There is a whole ecosystem around image formats that is way wider than websites, of course, and I’m sure that plays a big role in what ends up on websites. What format do you get when you make screenshots on your system? What does your digital camera export? What does your favorite design software export? Then, once people have images, does the website-making software you use support them? I think of how WordPress rejects SVG unless you force it; I just tried uploading an AVIF for this post and it won’t take that, either.

I also think of the UX of new formats, like when I have a .avif file on my desktop, my macOS computer doesn’t know what to make of it. It’s just a blank white document with no preview. The image ecosystem as a whole moves slower than the web. Inertia, as Jon puts it, is a good framing, but hopefully can be overcome:

Let’s just hope that the new codecs will win the battle, which is mostly one that’s against inertia and the “ease” of the status quo.
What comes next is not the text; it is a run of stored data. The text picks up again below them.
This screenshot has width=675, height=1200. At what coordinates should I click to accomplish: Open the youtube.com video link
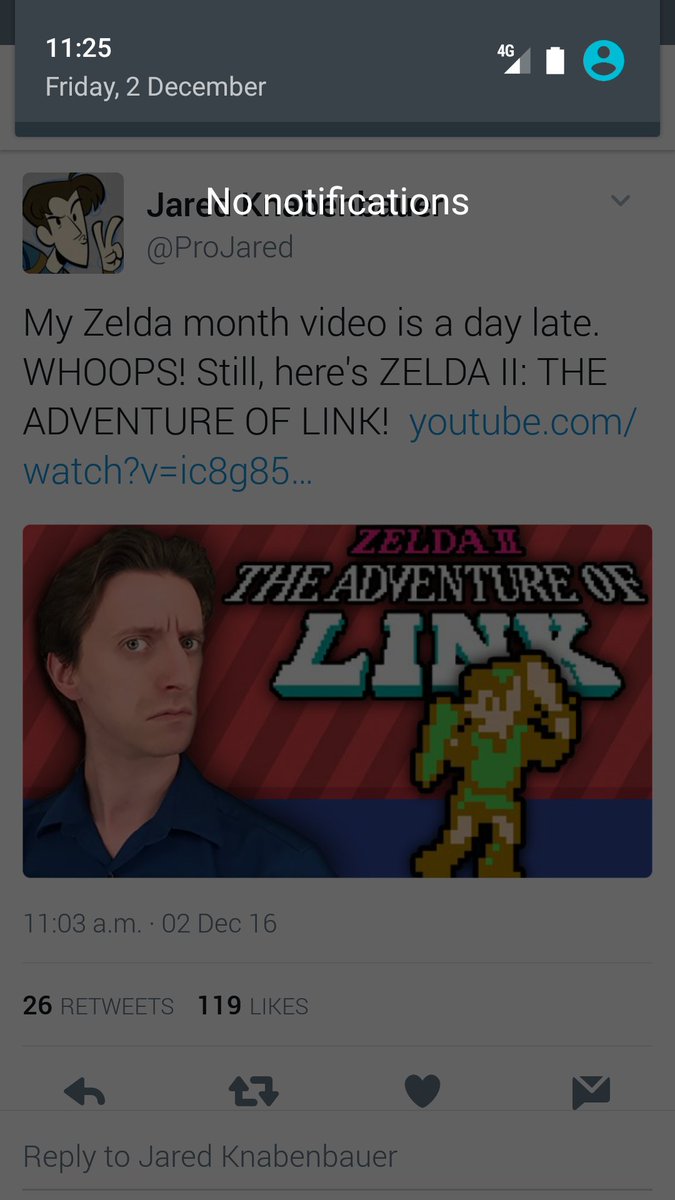tap(329, 446)
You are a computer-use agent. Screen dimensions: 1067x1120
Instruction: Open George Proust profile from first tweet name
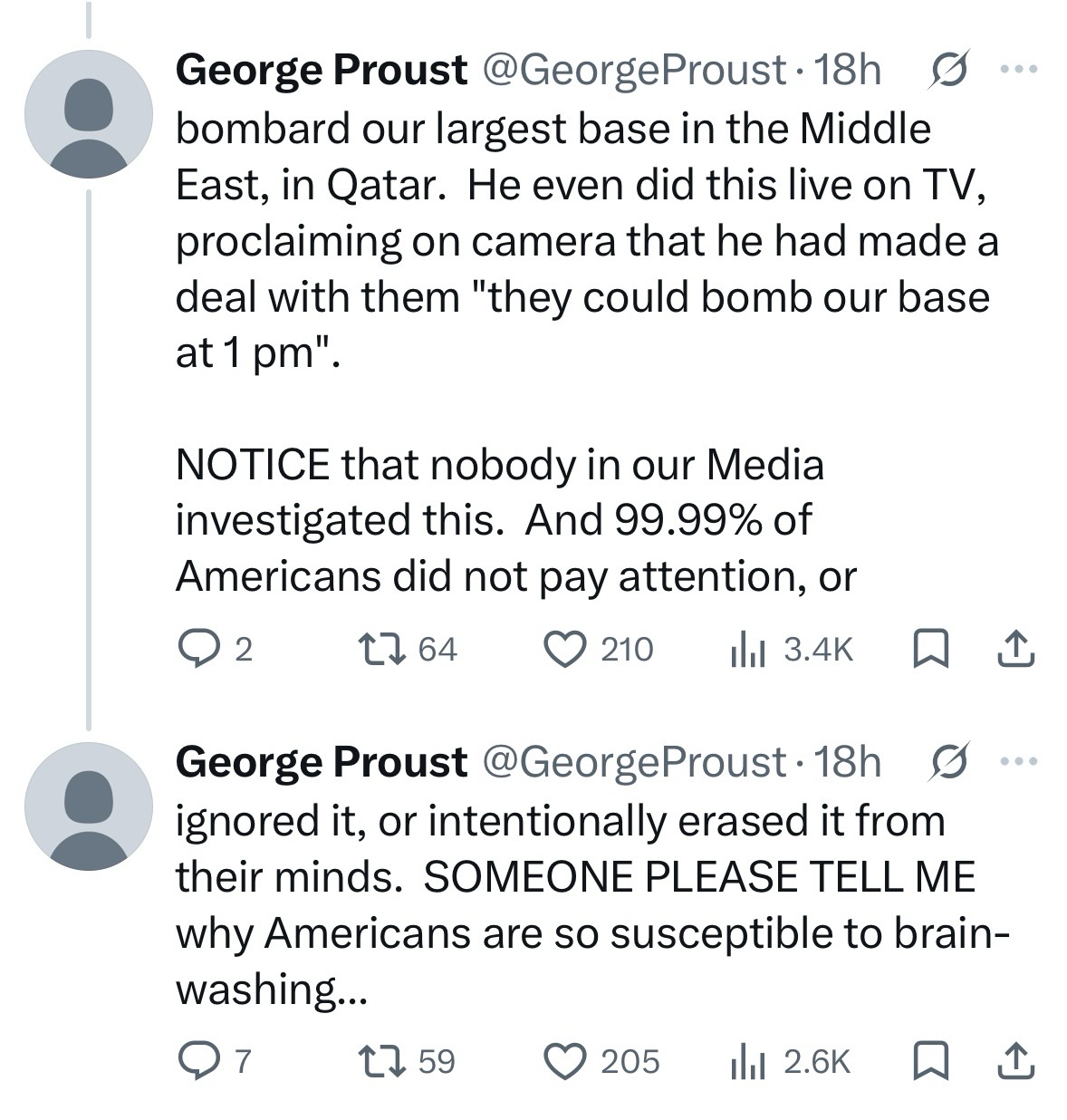pyautogui.click(x=321, y=70)
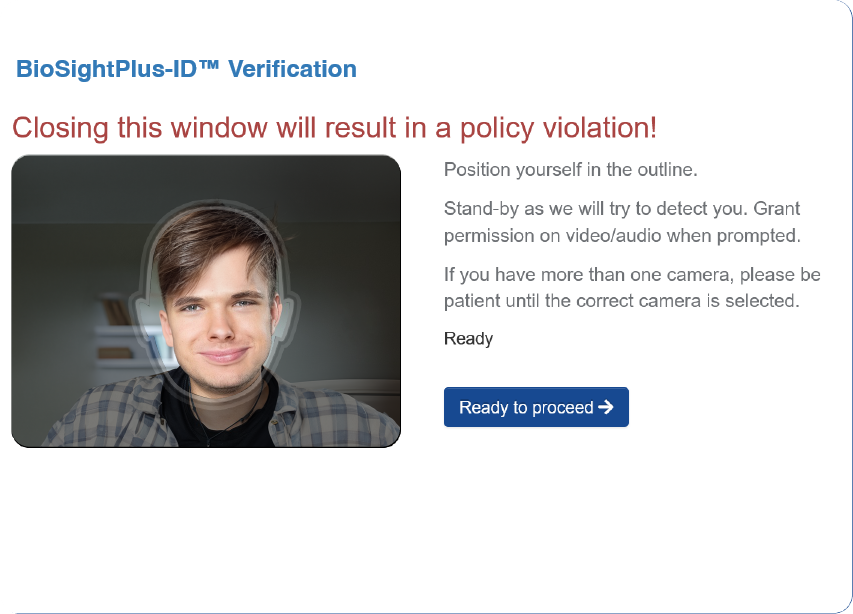Click the Position yourself in the outline instruction
853x614 pixels.
coord(571,170)
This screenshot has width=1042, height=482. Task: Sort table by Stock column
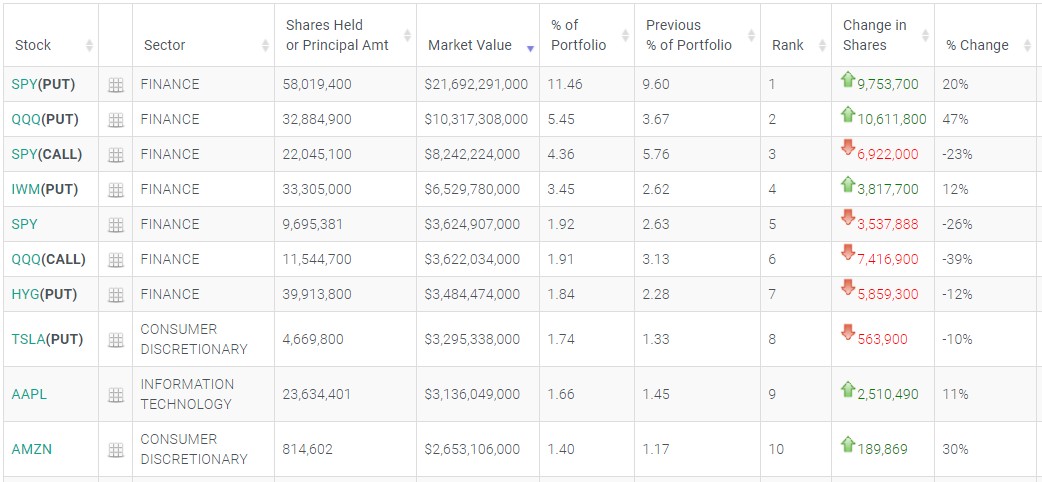32,45
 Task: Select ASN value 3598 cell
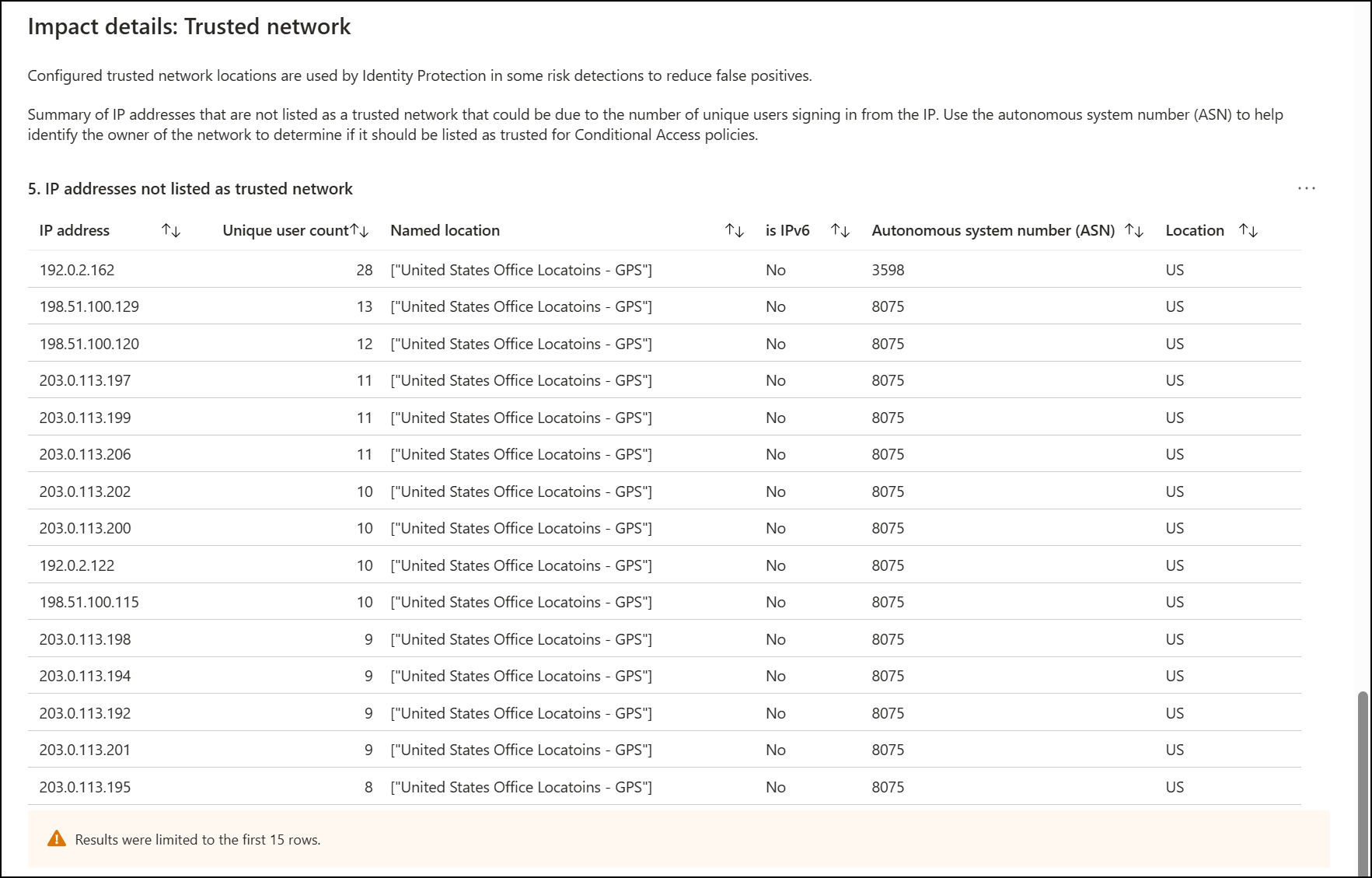tap(888, 270)
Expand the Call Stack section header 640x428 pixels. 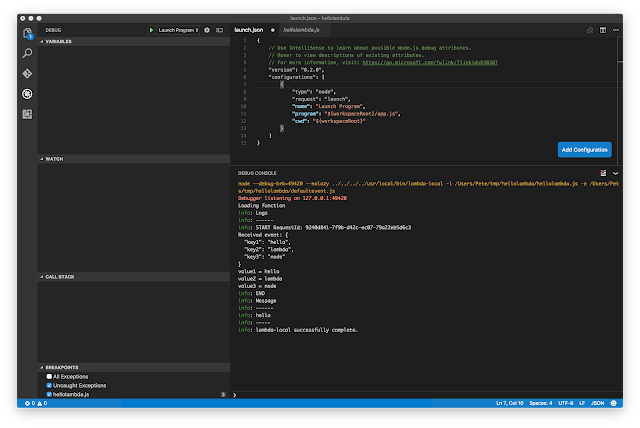tap(60, 276)

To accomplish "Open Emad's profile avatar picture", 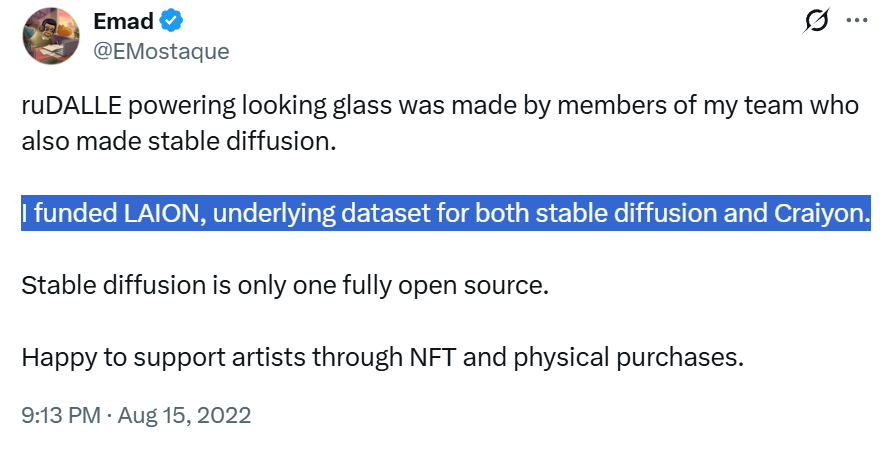I will click(x=50, y=36).
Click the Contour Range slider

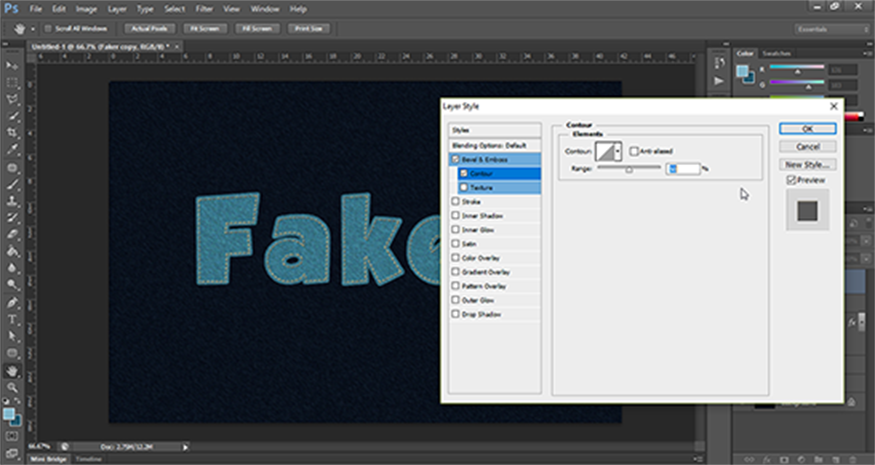629,169
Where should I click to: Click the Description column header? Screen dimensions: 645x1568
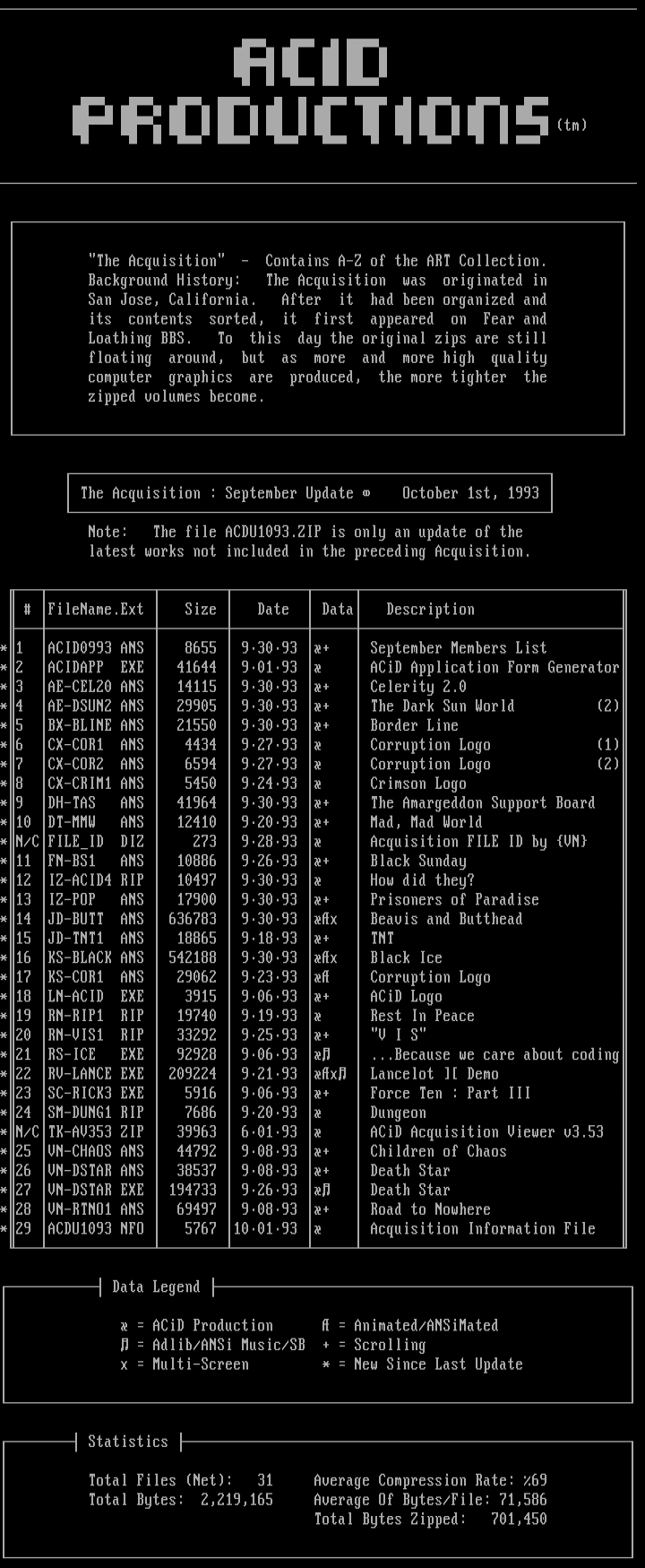[430, 610]
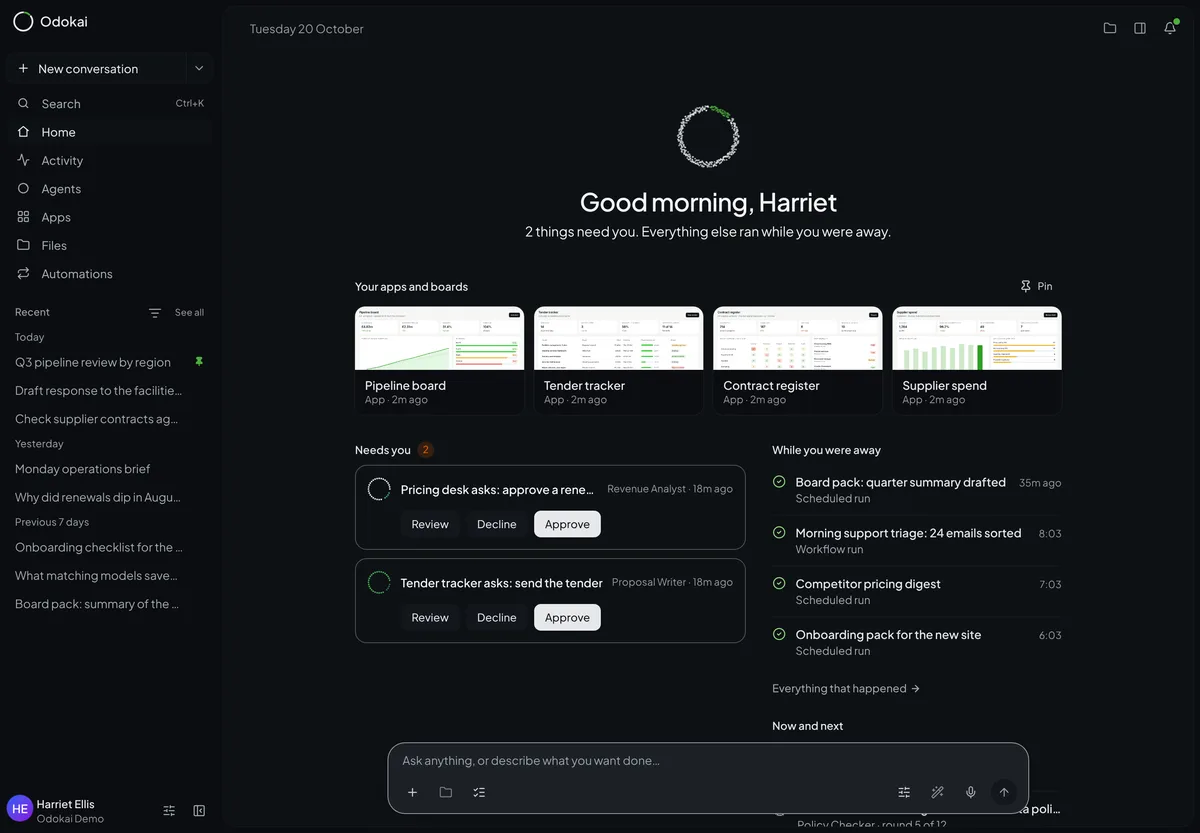Click the magic wand icon in prompt box
Viewport: 1200px width, 833px height.
[937, 792]
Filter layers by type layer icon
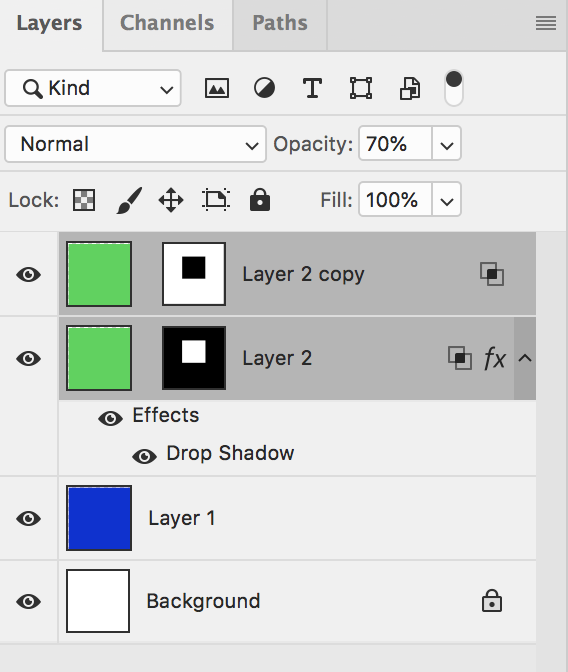This screenshot has height=672, width=568. click(x=313, y=88)
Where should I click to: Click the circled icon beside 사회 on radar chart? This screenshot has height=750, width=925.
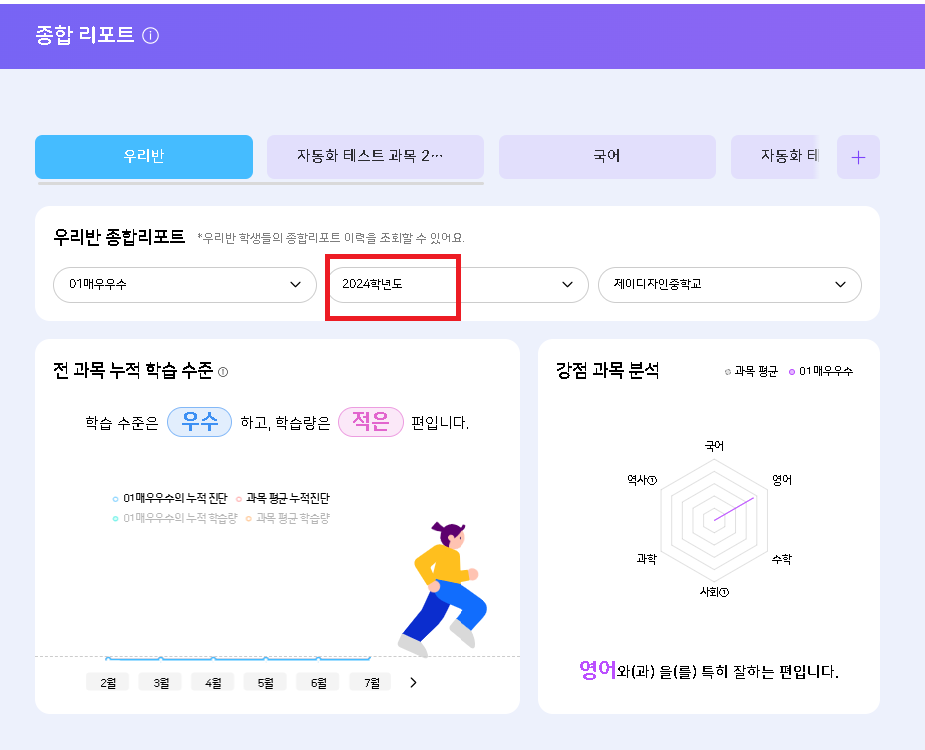tap(724, 592)
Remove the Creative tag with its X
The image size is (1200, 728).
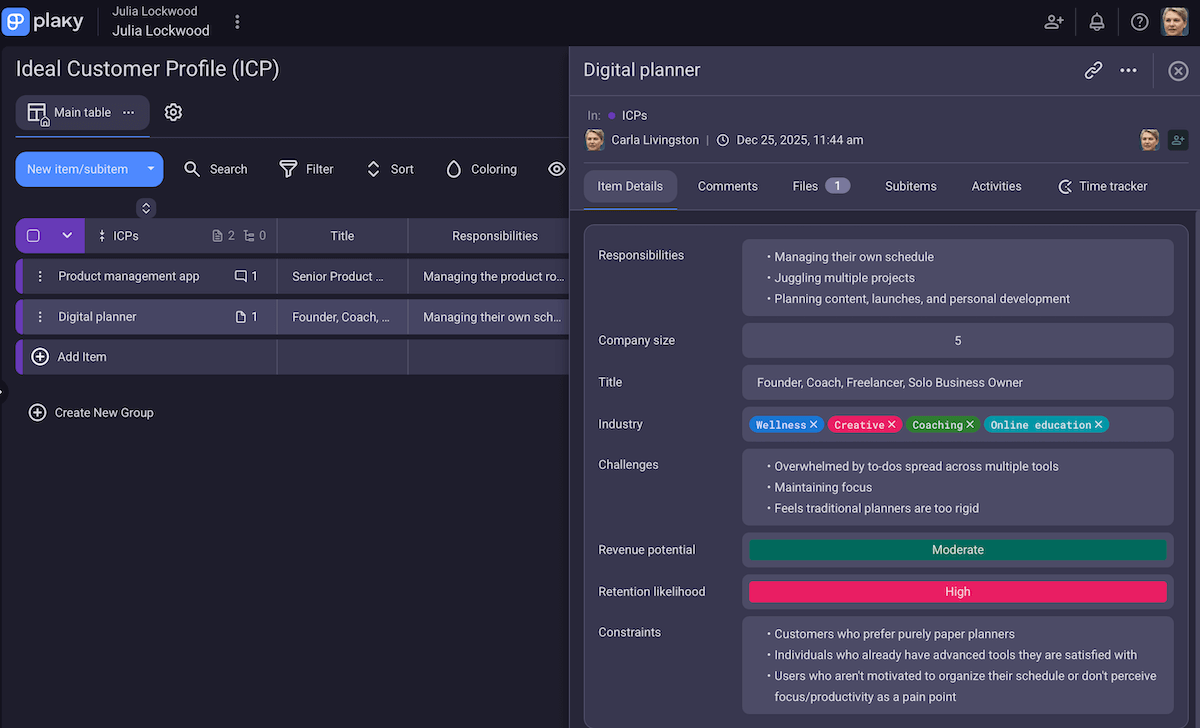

Ultimately, unless JPEG remains a dominant force, regardless of which new codec will prevail, we’ll reap the benefits of stronger compression, higher image fidelity, and color accuracy, which translate to more captivating, faster-loading images.

I’d bet that image codecs evolve as long as displaying images on screens is a thing. There is no endgame. The blog post I’m linking to from Jon is on the Cloudinary blog, and I gotta give it to them: Cloudinary — and services like it — are a solution here. They provide a system where I don’t have to care about image formats all that much. I upload whatever I have (ideally: big and high-quality) and they can serve the best possible format, size, and quality for the situation. That job, to me, is just too damn hard to do manually, let alone stay on top of long-term.


I see JPEG 2000 is still hanging out, but whatever happened to JPEG XR? It wasn’t that long ago we talked about serving that, even with <source>. Was that just mostly an IE thing that died with IE?